Garden Club of Chester, New Jersey
During the Craft Fair, I found myself talking with one of our avid gardeners, Nancy, about French sorrel. It surprises me that such a delicious green is not widely known in America. French sorrel (Rumex scutatus) and garden sorrel (Rumex acetosa) are closely related to the weed commonly found in our backyards, sheep sorrel (Rumex acetosella). All sorrels are edible and have tangy, lemony tasting leaves (hence, its name sorrel which comes from German and French words meaning sour). French and garden sorrels are frequently used in Europe as a culinary addition to salads, omelets, soups, sandwiches, and other dishes. They are often used interchangeably or in combination with spinach.
Garden sorrel has large, broad green leaves and forms upright clumps reaching 12 to 18 inches tall. French sorrel has narrower leaves, more compact form, and a mat-forming growth habit.

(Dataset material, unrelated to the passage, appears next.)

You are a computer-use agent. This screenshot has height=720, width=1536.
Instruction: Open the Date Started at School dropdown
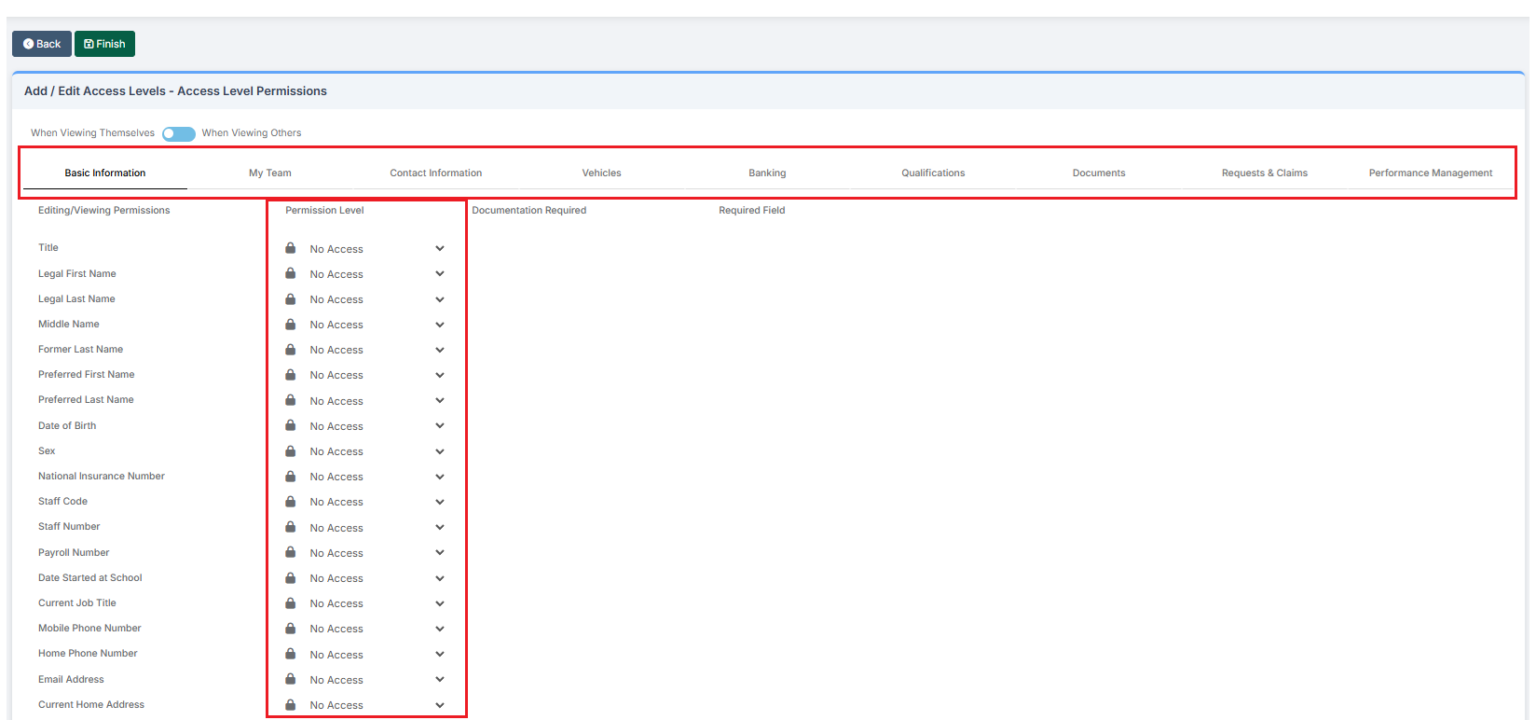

Sorrels are surprisingly easy to grow. They are hardy in zones 5 to 9 and prefer full sun but will grow happily in partial shade as well. Garden sorrel thrives in moist conditions. French sorrel, on the other hand, does better at a well-drained location with less moisture content in the soil. Sorrels can be grown in potagers, flower beds, incorporated in borders, and planted in containers. Once established, sorrels can live for 8 to 10 years providing you with a steady supply of fresh leaves from spring to late fall. Deadheading is usually required for the plants to avoid free self-sowing. Sorrels can be easily propagated by dividing clumps in spring or fall or by sowing seeds in early spring. Usually, they are not bothered by insects and generally disease free.
Spinach and Sorrel Soup
Heat oil (or butter) in a saucepan. Add onion and cook over medium heat until translucent. Add potato and carrot and sauté them for approximately 2 minutes. Gradually add vegetable stock, salt, and pepper and bring it to boil. Add diced celery. Continue to cook until all vegetables are tender. Finely chop spinach and sorrel leaves. Add the greens to the stock and cook for approximately 5 minutes. In a small bowl, beat egg with a fork until thoroughly combined. Pour the egg mixture slowly to the saucepan while mixing the soup quickly with a wooden spoon. Bring the soup to boil. Turn off the heat and adjust the seasoning. Serve hot with sour cream or yogurt.Bon appetite!